Author: Tirelo Makwela | Share
A public service is only as strong as the people who work in it – recognise the Integrity Icons to squeeze out the bad
On Friday evening last week, Accountability Lab South Africa announced the five winners of its 2022 Integrity Icon awards.
This was the fifth year of the awards, established in 2018, which according to Sekoetlane Phamodi, the country director of Accountability Lab, aim “to name and fame some of the many civil servants in South Africa who demonstrate integrity, accountability, and going beyond the call of duty both at work and in their communities”.
The award winners, nominated by their peers, are public servants who were “caught doing the right thing and are making government work for our people”, says Phamodi.

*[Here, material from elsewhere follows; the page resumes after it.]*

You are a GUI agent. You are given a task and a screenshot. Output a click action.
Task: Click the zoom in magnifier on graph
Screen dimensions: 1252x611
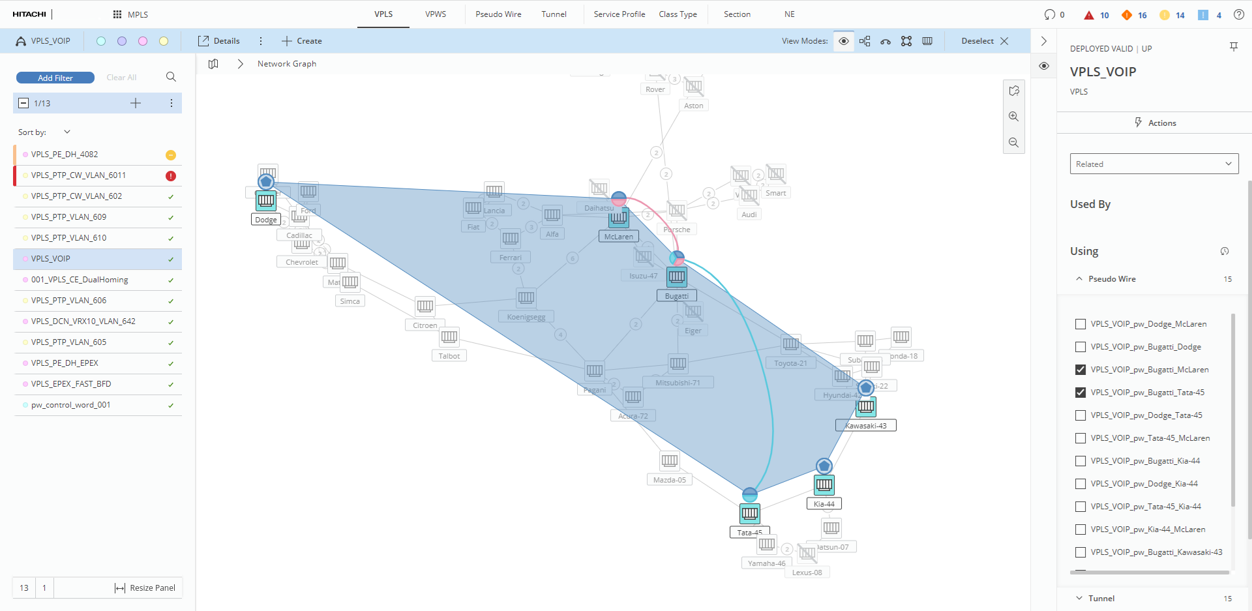pos(1013,117)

In 2022, 109 nominations were received and nearly 2,000 people voted for the People’s Choice winner, Bongani Eric Siyona, a police officer working for the SAPS in Gqeberha, Nelson Mandela Bay.
Watch videos about the five winners:
In a keynote address, Salomon Hoogenraad-Vermaak, head of the Public Administration Ethics, Integrity and Disciplinary Technical Assistance Unit at the Department of Public Service and Administration, congratulated the Icons and invited them to address the department’s National Ethics Officers Forum in 2023 (there are now 340 designated ethics officers across national and provincial government departments, according to Hoogenraad-Vermaak).

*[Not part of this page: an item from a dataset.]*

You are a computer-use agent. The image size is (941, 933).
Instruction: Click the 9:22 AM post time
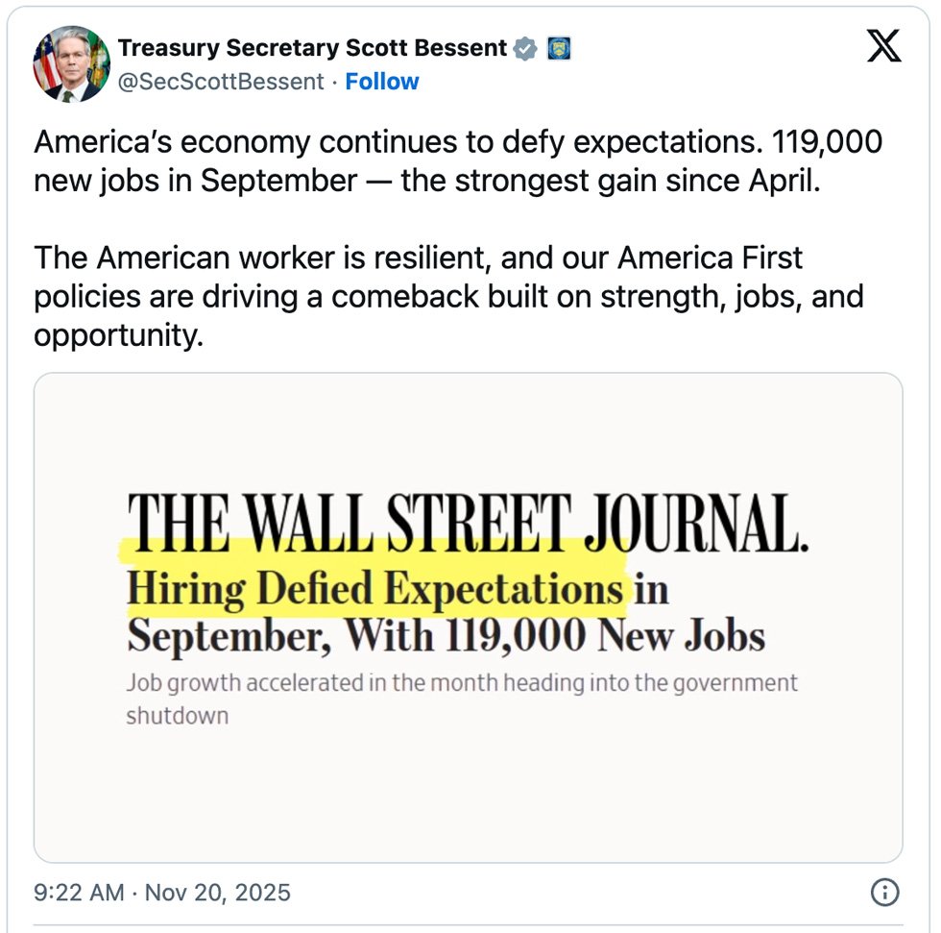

Hoogenraad-Vermaak said there is a need to challenge “the general narrative that all public servants are corrupt”. He emphasised that progress is being made in rooting out corruption in the public service, and strengthening systems that promote ethics and accountability, claiming that:
- 27 national and 49 provincial government departments are now conducting lifestyle audits;
- 98% of senior managers are now disclosing their finances using an electronic financial disclosure system for public servants; and that
- “While it is true that R140-million has been spent on 304 suspended public servants who are “sitting at home”, three years ago this figure was over R2-billion.”